Monday, September 15, 2008

OPTiMiSM


so...
today's been kind of like emotional waves. feelings of happiness and sadness. joy and pain. optimism and doubt. feeling unlovable and lovable. however, God is good; and because of that, i am grateful. grateful for all the doors that He's opened, opening, and even closed for me. i've often wondered why there were certain things in my life that i have yet to obtain; but the more life goes on, He continues to show me.

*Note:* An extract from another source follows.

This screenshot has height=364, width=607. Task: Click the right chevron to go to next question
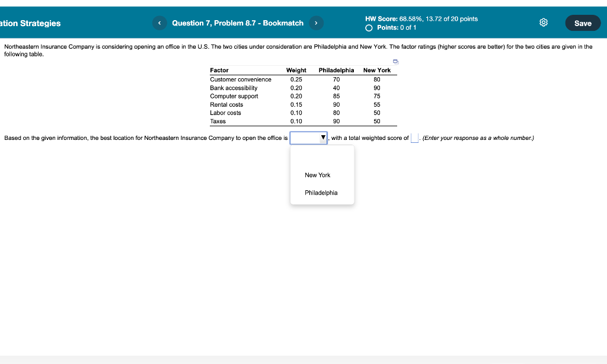point(316,23)
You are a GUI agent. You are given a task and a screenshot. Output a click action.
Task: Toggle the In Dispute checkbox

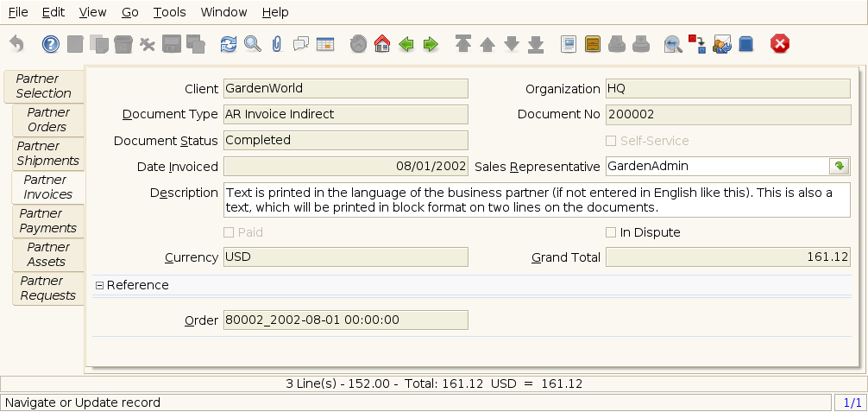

He shows me that if i just follow Him, in His time all things will be revealed to me, through Him! -smile- . so until then, i'll just press on. i'll continue to "smile, when i don't feel like smiling. sit back and ride, when i feel like driving." sigh. i am very excited, though, about some up-and-coming musical ventures that have been placed in front of me. i can really feel God moving this train faster and faster; before i know it, i'll be like "wait! slow down! when did this all happen?!?!" HA! the feeling of FINALLY! :-) after all, "it's not empty space in front of me, it's my growing room" - yeah, that's what my Dad says. Love him! n e way, so i'm getting ready to sing, sing sing... exciting. i've been waiting for this my whole life and i can finally feel my prayers and works manifesting into a reality that i've always dreamed about. yeah, that's it. it's gonna be beautiful. :-)

kort.

p.s. i love the feeling of maturation!